Range Asymmetric Numeral Systems-Based Lightweight Intermediate Feature Compression for Split Computing of Deep Neural Networks

TL;DR

This paper introduces a lightweight, efficient feature compression method using rANS encoding combined with quantization and sparsity, significantly reducing communication overhead in split neural network computing while maintaining accuracy.

Contribution

It presents a novel, distribution-agnostic compression framework that exploits tensor sparsity and includes a theoretical model for optimizing compression, with GPU acceleration for real-time performance.

Findings

Consistently maintains near-baseline accuracy on CIFAR100 and ImageNet.

Effective across diverse neural architectures including vision and NLP models.

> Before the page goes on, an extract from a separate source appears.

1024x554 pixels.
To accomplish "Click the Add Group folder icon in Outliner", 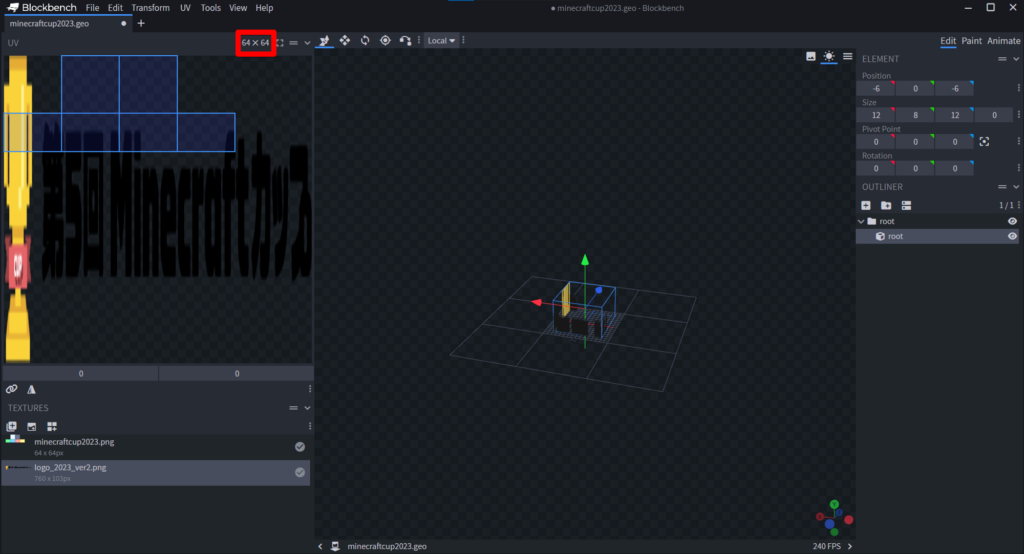I will click(886, 205).
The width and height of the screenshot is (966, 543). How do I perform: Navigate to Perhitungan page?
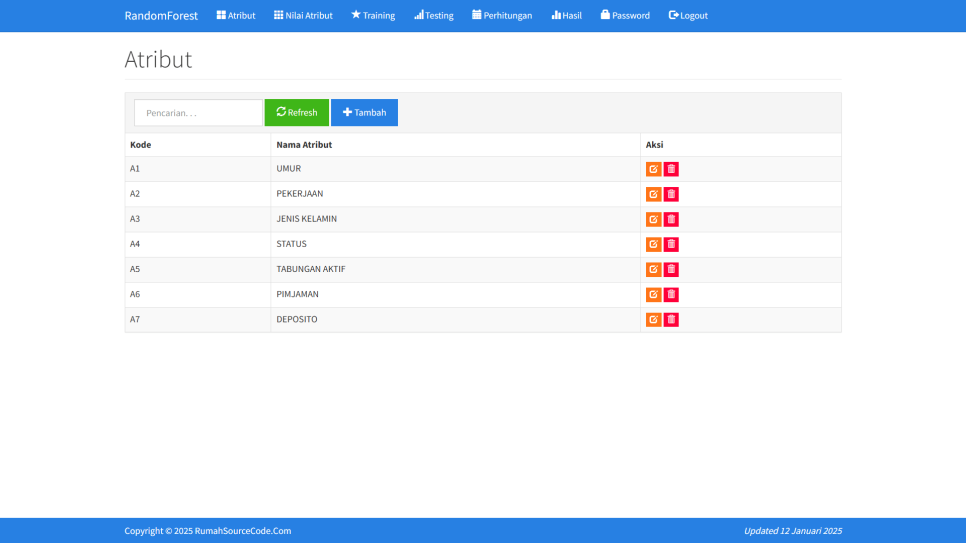[502, 16]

Achieves sub-millisecond encoding/decoding latency with minimal computational overhead.

Abstract

Split computing distributes deep neural network inference between resource-constrained edge devices and cloud servers but faces significant communication bottlenecks when transmitting intermediate features. To this end, in this paper, we propose a novel lightweight compression framework that leverages Range Asymmetric Numeral Systems (rANS) encoding with asymmetric integer quantization and sparse tensor representation to reduce transmission overhead dramatically. Specifically, our approach combines asymmetric integer quantization with a sparse representation technique, eliminating the need for complex probability modeling or network modifications. The key contributions include: (1) a distribution-agnostic compression pipeline that exploits inherent tensor sparsity to achieve bandwidth reduction with minimal computational overhead; (2) an approximate theoretical model that optimizes tensor reshaping dimensions to maximize compression efficiency; and (3) a GPU-accelerated implementation with sub-millisecond encoding/decoding latency. Extensive evaluations across diverse neural architectures (ResNet, VGG16, MobileNetV2, SwinT, DenseNet121, EfficientNetB0) demonstrate that the proposed framework consistently maintains near-baseline accuracy across CIFAR100 and ImageNet benchmarks. Moreover, we validated the framework's effectiveness on advanced natural language processing tasks by employing Llama2 7B and 13B on standard benchmarks such as MMLU, HellaSwag, ARC, PIQA, Winogrande, BoolQ, and OpenBookQA, demonstrating its broad applicability beyond computer vision. Furthermore, this method addresses a fundamental bottleneck in deploying sophisticated artificial intelligence systems in bandwidth-constrained environments without compromising model performance.